昔日的陕北,生活困苦已至极点。即便贺龙夫人薛明,亦因营养不足而身体出现不适。高士一闻讯,便从自家院子里挑选了两只鸡和一小袋黑豆,托警卫员将它们送至薛明夫人手中。
这份情谊,薛明始终铭记在心,即便岁月流转,依旧常常提起。
1940年伊始,一二〇师受命西征,迎击阎锡山部。高士一率领独一旅,经过38个昼夜的激战,接连攻克方山、岚县、兴县、临县等战略要地。在晋西北保卫战取得胜利之后,高士一带领部队进驻延安。
毛泽东在延安遇见他,主动上前轻轻拍打了一下他的肩膀,半开玩笑地问道:“嘿,他们有没有对你有所排挤?”
高士一立刻挺身站立:“不,他们对我非常支持。我也从中受益匪浅,请主席安心,我们的合作堪称默契。”

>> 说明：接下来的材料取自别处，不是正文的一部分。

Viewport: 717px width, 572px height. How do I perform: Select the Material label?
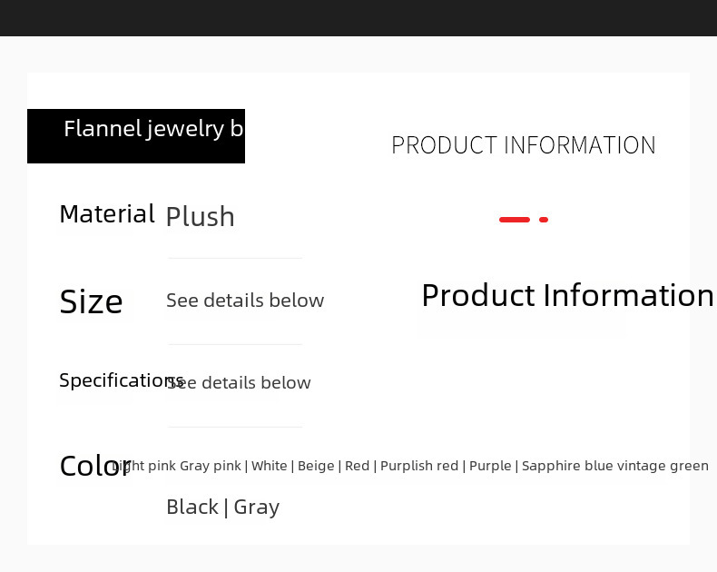[106, 214]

毛主席听后微微一笑,那笑容中既有释然的喜悦,亦透露着对所言所行的认同与赞许。
在随后的数年间,毛泽东屡次接见高士一,对他的从乡绅身份转变为革命战士的蜕变历程给予了极高的评价,尤其是对他捐弃家产、投身抗日救国的大义凛然与英勇担当表示由衷的赞赏。
主席签名照片相赠。
步入解放战争阶段,高士已步入知命之年,不再亲临战场,指挥冲锋,而是被委以重任,调入后勤体系。他先后担任了晋绥军区后勤部部长以及第一野战军运输部部长。他夙兴夜寐,亲自监管物资调配、核查运输路线、监督调度工作,确保了部队能够顺利挺进西北地区。
新中国成立之际,他相继执掌陕甘宁边区交通厅之重任,担任西北财经委的副秘书长,以及西北建筑工程总局的副局长。1961年,周总理亲自部署,将他调入京城,委以国务院参事室参事之职,使他得以继续投身于国家经济建设的重要事务之中。
1968年,临终之际,他仍旧坚定地留下遗言:“坚信党的领导,紧随共产党的步伐。”
这番话语,概括了他毕生践行的真谛,亦是对后世子孙的深切寄望。
他诞生于旧中国的繁华之地,家财万贯;然而,正当他本应享受安逸岁月之际,他却毅然弃家从戎,由一位出身豪门的子弟,蜕变成为了一名坚定的共产党战士。